▶ _Work instruction_:
Please give an exact transcription of the records shown below.
┌────────
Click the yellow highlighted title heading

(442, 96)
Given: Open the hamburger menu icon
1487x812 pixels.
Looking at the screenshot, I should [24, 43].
└────────
▶ _Exercise response_:
Click the yellow highlighted title heading

(442, 96)
Given: Open the hamburger menu icon
1487x812 pixels.
Looking at the screenshot, I should [24, 43].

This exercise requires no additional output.